Dynamic Telecytopathology-Guided Rapid On-Site Assessment of Percutaneous Image-Guided Fine-Needle Aspiration of Hepatic Lesions: An Institutional Review of 178 Cases

Abstract

Background:

Rapid on-site evaluation (ROSE) of image-guided fine-needle aspiration (IGFNA) of hepatic lesions is necessary to ensure adequate sample collection and render preliminary diagnosis. We review our experience with utilization of telecytopathology for ROSE of IGFNA of liver lesions.

Materials and Methods:

Cytotechnologists at a remote site transmitted real-time images of Diff-Quik-stained cytology smears of hepatic lesions obtained using an Olympus DP70 digital camera via Ethernet to a pathologist. All live communications were conducted using the Vocera voice communication system. Preliminary telecytopathology ROSE diagnosis was compared with the final diagnosis for accuracy.

Results:

ROSE using telecytopathology of IGFNAs of hepatic lesion was performed on a total of 178 cases. Preliminary diagnosis of unsatisfactory, benign, suspicious for malignancy, and positive for malignancy was 2%, 28%, 15%, and 55%, respectively, for telecytopathology. The overall concordance between the preliminary and final cytology diagnoses was 94.4%. Nine of the cases were upgraded to suspicious/malignant final diagnosis contributing to an upgrade rate of 5%. One case with preliminary evaluation of positive for malignancy was downgraded to benign cytology on final diagnosis resulting in a downgrade rate of 0.1%.

Conclusion:

Utilization of telecytopathology is highly effective and accurate for ROSE of IGFNAs of hepatic lesions and may serve as a substitute for conventional microscopy.

Introduction

Image-guided fine-needle aspiration (IGFNA) cytology of hepatic lesions serves as a decisive tool for arriving at a definite diagnosis.¹ Performance of liver aspiration under image guidance coupled with rapid on-site evaluation (ROSE) assessment by cytopathologists further improves the diagnostic accuracy and cost-effectiveness.^2,3 On-site assessment of samples allows for collection of diagnostic material for ancillary studies and provides immediate feedback for clinical management.⁴ Despite the improved diagnostic yield with ROSE during IGFNA, staffing, significant time requirements, and inadequate compensation from a financial standpoint have restricted the availability of ROSE in every institution.⁵

Dynamic telecytopathology systems transmit live video images to an interpreting cytopathologist in a remote location thereby circumventing the need for pathologists being on-site.^6
–8 The feasibility of dynamic telecytopathology for cytology specimens has been demonstrated using archived FNA smears.^9
–11 Prospective studies have reviewed the usefulness of dynamic telecytopathology for on-site assessment of FNAs of few body sites, for example, pancreas, thyroid, lung, axillary lymph nodes, head and neck, and mediastinum.^{12

–21}

We review our experience with telecytopathology-assisted ROSE of IGFNA of hepatic lesions over a period of 7 years and analyze the pitfalls and limitations that provide explanation for the discordance rate in challenging cases.

Materials and Methods

This study involved percutaneous IGFNA of hepatic lesions performed by an interventional radiologist at a radiology suite, with evaluation of slides performed by a cytopathologist located in a remote cytopathology laboratory located away from the ultrasound and CT suite of the hospital. A retrospective analysis of all Diff-Quik (Mercedes Medical, Sarasota, FL)-stained slides prepared on-site for telecytopathology-guided ROSE of IGFNAS was performed between January 2012 and March 2019 and was compared with the final cytology diagnosis that also included additional slides prepared using the Papanicolaou stain, cell block material, and ancillary techniques, for example, immunohistochemistry and flow cytometry.
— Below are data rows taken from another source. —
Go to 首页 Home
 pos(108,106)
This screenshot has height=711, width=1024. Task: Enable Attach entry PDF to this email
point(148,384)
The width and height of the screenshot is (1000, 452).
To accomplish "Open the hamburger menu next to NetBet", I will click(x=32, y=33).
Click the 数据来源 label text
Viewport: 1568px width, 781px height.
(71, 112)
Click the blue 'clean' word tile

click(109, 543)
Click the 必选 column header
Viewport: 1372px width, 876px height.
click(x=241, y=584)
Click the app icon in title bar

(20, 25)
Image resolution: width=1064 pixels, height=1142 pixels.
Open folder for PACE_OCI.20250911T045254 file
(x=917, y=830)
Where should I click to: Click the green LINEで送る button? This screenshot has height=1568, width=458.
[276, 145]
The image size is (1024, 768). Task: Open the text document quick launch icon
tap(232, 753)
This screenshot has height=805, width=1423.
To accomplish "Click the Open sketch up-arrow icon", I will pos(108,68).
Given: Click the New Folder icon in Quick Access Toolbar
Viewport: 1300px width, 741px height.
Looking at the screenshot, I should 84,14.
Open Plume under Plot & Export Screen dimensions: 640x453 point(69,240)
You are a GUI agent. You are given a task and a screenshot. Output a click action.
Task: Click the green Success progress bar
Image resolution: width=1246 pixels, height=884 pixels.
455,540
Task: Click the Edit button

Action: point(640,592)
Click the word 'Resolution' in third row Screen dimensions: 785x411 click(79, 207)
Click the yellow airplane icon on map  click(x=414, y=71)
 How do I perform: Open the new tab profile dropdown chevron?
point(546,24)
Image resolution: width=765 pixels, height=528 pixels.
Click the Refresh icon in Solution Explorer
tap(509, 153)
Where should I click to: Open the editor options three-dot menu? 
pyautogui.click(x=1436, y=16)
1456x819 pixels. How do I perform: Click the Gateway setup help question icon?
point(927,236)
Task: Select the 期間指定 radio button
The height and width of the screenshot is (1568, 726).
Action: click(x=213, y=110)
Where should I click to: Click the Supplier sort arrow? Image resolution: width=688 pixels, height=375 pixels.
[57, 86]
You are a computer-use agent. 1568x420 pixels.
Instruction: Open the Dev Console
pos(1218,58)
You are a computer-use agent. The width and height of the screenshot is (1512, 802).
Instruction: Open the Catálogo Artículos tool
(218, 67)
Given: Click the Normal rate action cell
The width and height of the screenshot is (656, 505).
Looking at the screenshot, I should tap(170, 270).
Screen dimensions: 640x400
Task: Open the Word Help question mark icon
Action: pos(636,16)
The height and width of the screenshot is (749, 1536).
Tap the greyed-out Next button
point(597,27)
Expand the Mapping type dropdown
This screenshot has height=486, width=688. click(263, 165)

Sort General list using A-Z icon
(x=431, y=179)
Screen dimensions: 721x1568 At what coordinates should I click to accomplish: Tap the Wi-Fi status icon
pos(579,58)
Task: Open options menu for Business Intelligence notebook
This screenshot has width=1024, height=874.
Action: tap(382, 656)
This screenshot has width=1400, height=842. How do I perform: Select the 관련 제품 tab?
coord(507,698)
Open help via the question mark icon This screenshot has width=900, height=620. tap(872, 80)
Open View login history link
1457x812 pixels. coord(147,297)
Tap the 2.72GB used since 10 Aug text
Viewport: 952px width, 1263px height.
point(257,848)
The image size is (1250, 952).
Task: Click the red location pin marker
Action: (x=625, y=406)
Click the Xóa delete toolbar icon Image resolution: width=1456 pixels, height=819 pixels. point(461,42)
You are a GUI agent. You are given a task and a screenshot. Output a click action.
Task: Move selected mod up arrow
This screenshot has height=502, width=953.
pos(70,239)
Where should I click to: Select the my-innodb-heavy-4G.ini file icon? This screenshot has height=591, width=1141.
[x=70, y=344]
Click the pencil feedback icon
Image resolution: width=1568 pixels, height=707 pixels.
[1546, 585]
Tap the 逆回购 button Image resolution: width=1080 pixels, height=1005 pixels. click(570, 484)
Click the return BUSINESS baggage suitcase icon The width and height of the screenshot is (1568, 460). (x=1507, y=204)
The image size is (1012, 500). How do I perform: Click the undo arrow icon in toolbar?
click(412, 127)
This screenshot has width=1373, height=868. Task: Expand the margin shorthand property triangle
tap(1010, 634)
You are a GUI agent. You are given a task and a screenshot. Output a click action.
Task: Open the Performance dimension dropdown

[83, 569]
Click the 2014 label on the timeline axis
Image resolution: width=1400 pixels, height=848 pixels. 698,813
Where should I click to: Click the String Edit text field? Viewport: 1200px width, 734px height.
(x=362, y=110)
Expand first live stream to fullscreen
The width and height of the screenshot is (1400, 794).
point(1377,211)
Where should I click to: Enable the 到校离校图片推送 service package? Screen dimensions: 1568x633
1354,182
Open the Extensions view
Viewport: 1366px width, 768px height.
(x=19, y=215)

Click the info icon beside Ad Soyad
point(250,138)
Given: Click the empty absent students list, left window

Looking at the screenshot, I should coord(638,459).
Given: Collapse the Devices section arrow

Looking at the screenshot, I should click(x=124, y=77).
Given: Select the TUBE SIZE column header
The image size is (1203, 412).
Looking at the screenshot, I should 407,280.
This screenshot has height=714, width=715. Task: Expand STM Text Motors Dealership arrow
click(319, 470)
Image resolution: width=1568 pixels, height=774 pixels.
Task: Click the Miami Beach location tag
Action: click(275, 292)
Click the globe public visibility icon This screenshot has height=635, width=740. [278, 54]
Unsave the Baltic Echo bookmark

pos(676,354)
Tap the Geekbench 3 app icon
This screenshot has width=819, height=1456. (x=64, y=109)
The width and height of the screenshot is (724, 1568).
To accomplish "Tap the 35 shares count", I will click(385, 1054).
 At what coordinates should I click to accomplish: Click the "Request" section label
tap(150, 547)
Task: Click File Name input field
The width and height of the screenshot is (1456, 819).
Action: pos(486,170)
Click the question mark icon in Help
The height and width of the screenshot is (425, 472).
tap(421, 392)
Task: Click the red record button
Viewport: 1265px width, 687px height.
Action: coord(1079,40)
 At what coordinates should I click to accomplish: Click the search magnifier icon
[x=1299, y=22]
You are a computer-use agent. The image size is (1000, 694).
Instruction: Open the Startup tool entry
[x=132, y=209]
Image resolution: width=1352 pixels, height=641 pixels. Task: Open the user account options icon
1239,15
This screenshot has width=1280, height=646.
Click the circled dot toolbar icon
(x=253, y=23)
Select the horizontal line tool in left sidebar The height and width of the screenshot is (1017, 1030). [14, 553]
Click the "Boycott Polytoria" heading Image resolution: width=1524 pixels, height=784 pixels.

Diagnostic cytology categories that were used for preliminary ROSE and final cytology diagnosis were as follows:

Unsatisfactory: Cases with absent diagnostic features, including obscuring blood, crush artifact, cystic content, or debris.

Benign: Cytological features characteristic of benign conditions, for example, benign hepatocytes, hepatic parenchyma with fatty change, regenerating nodule, hepatic parenchyma with bile ductular proliferation, cysts, abscess, sarcoidosis, and hemangiomas.

Suspicious: Cases with cytological features suspicious for malignancy or cases with atypical cytological features where malignant neoplasm could not be excluded.

Malignant: Cases with obvious cytologic features of malignancy.

The initial and final cytology interpretations for the majority of the telecytopathology and conventional cases were performed by the same cytopathologists.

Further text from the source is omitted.